そこには返済分として東照金100両、東照製の絹反物や翡翠、懐紙、東照薬品が同じく東照金100両分あることが記されていた。
東照金1両の金含有量は、帝国の大判金貨1枚分とほぼ同じくらいである為、ホーはたった1回の商いで、シレンティウムへの借金を約半分返した事になる。
しかも、仕入れてきた東照の商品はいずれも帝国内では1.5倍から2倍の値段で売れるものばかりである。

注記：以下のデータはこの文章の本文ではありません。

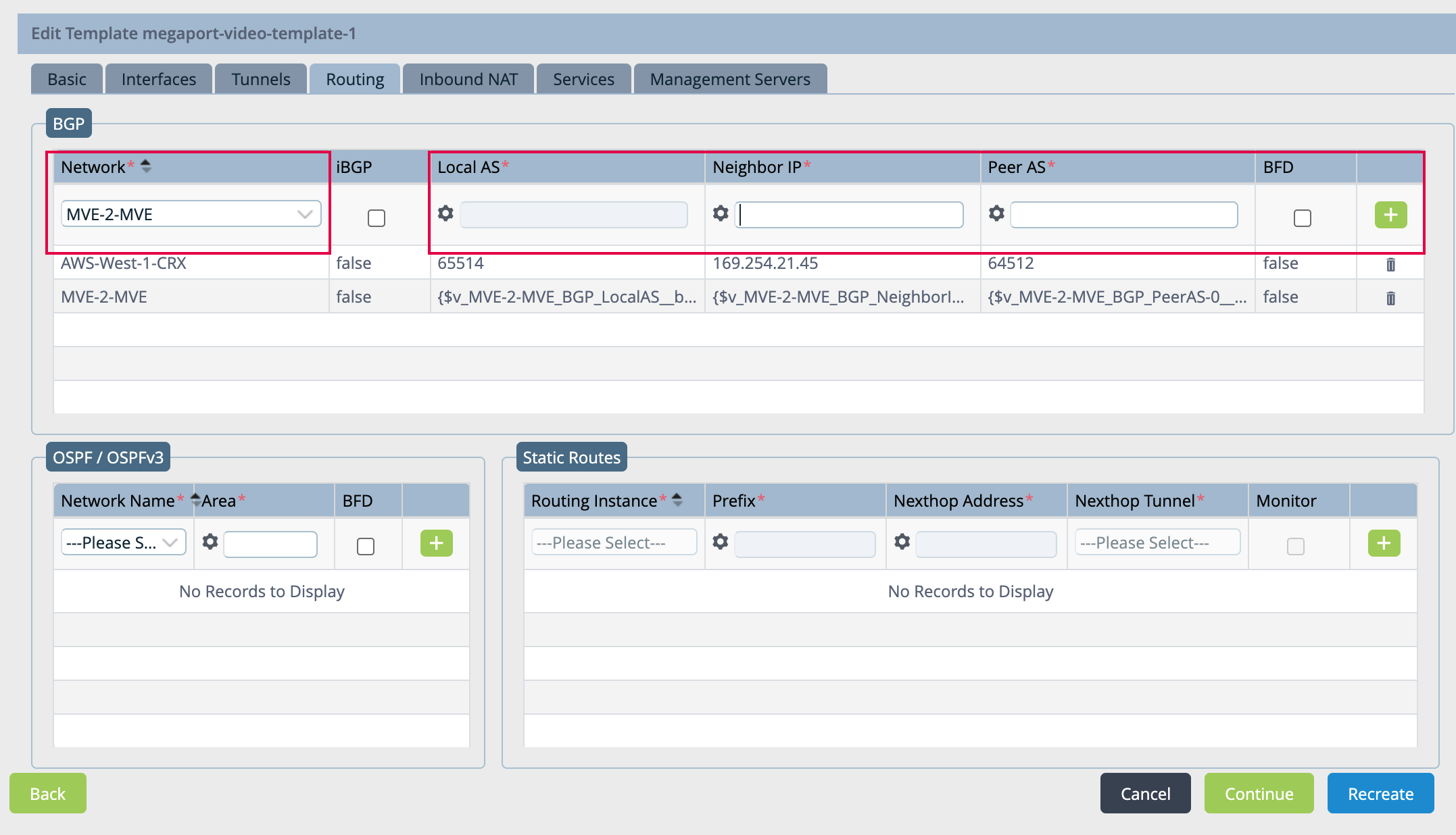
Task: Open the Inbound NAT tab
Action: pos(468,78)
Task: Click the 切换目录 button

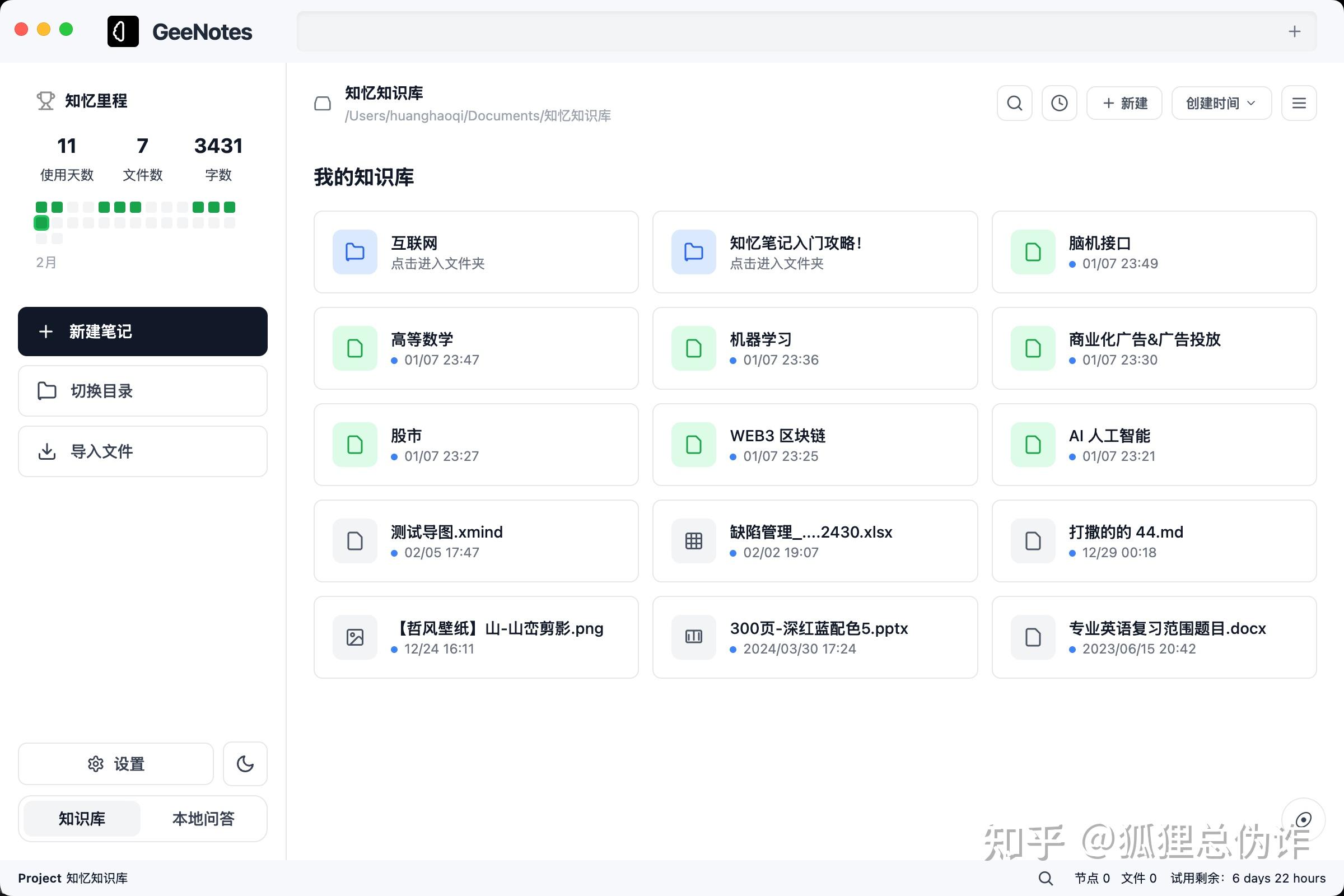Action: point(142,391)
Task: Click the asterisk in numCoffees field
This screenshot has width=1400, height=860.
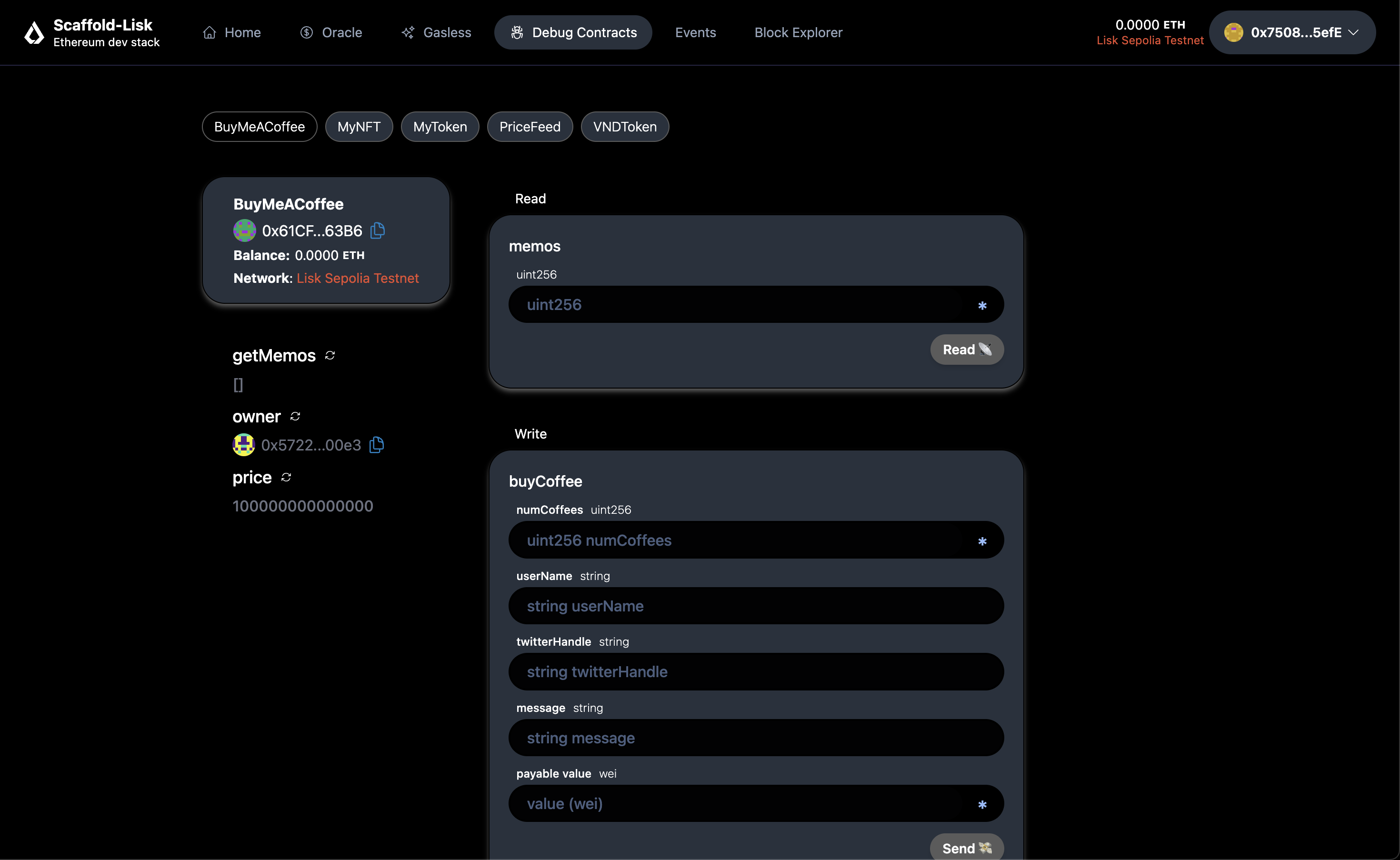Action: [x=982, y=541]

「商品の差額分は借金に計算しないで良いネ、それは利子分ヨ。」
ホーは驚くハルにそう言って片目をつぶって見せた。
『そろそろそちらの出来る御仁を紹介して貰えぬかな?』
介大成が手持ちぶさたにしている事に気付いたアルトリウスが、ハルやエルレイシアに土産話を披露していたホーに声を掛ける。
「お~亡霊将軍もお元気・・・で良かったかヨ?」
ホーが振り向いて東照の礼法である包拳礼を送りつつアルトリウスに返答しかけるが、途中で尋ねるような口調になってしまう。
『うむ、元気である。』
「あ~何よりネ・・・」
しかめつらしくアルトリウスに答えられ、ホーの笑顔が微妙なものになった。
未だに苦手意識があるようだ。
ホーは気を取り直したように笑顔を無理矢理戻し、アルトリウスの求めに応じるべく、自分の隣にいる介大成を前に出した。

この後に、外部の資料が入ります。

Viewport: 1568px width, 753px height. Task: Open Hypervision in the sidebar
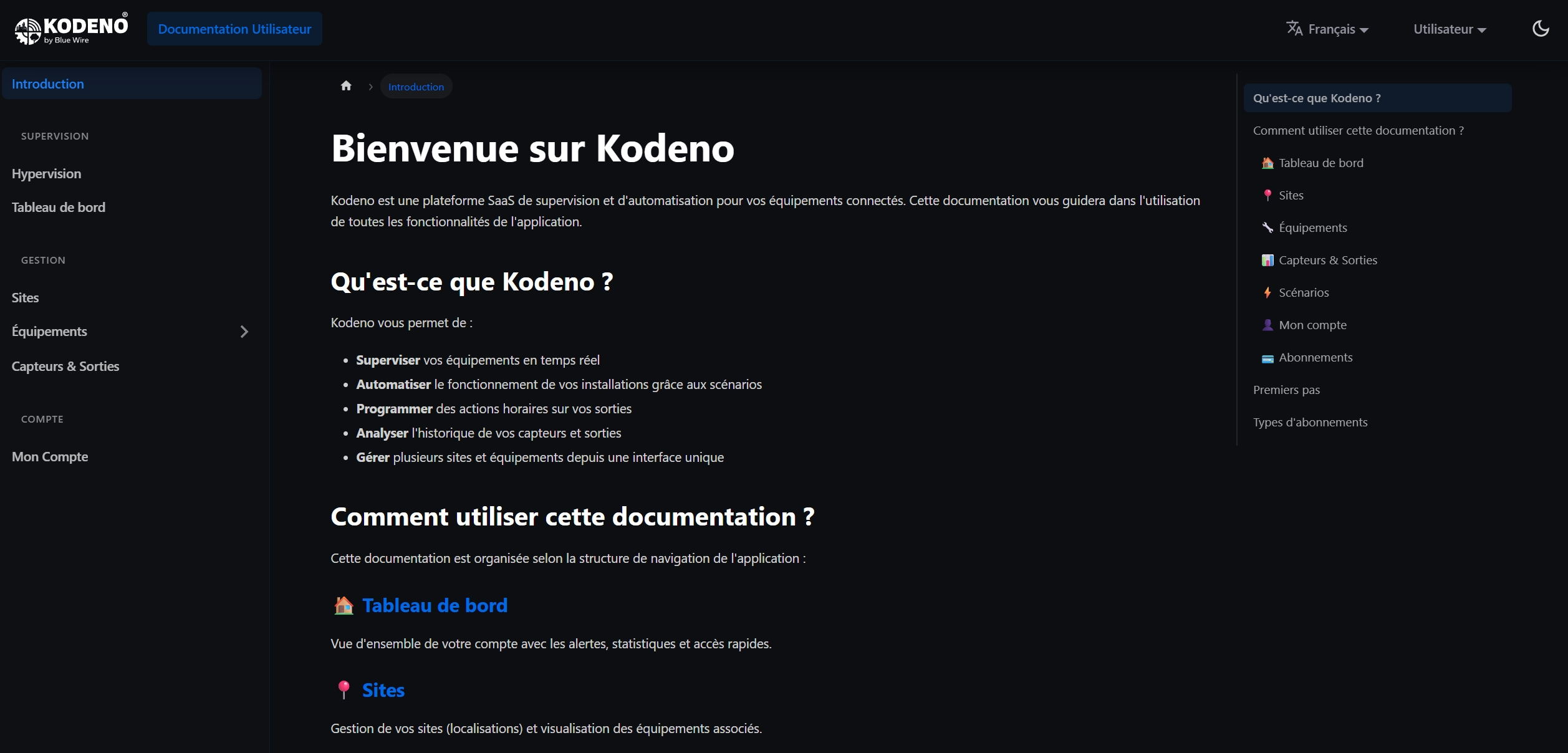pos(47,174)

「あ、遅くなったヨ、こちら東照帝国のシレンティウム城市大使になる介大成大使ネ、実は私の幼馴染みネ。介よ、こちらが州牧のハル・アキルシウスさん、隣が夫人のエルレイシアさんネ。」
「介大成と申します、お世話になります。」
「いや、夫人じゃ無いですから、って・・・ええっ、大使!?」
淀みの無い奇麗な発音の帝国共通語を話す東照人というよりも、その来訪理由に驚くハル。
一旦はエルレイシアの紹介に問題があると抗議しかけたが、それすらどこかへ飛んでしまった。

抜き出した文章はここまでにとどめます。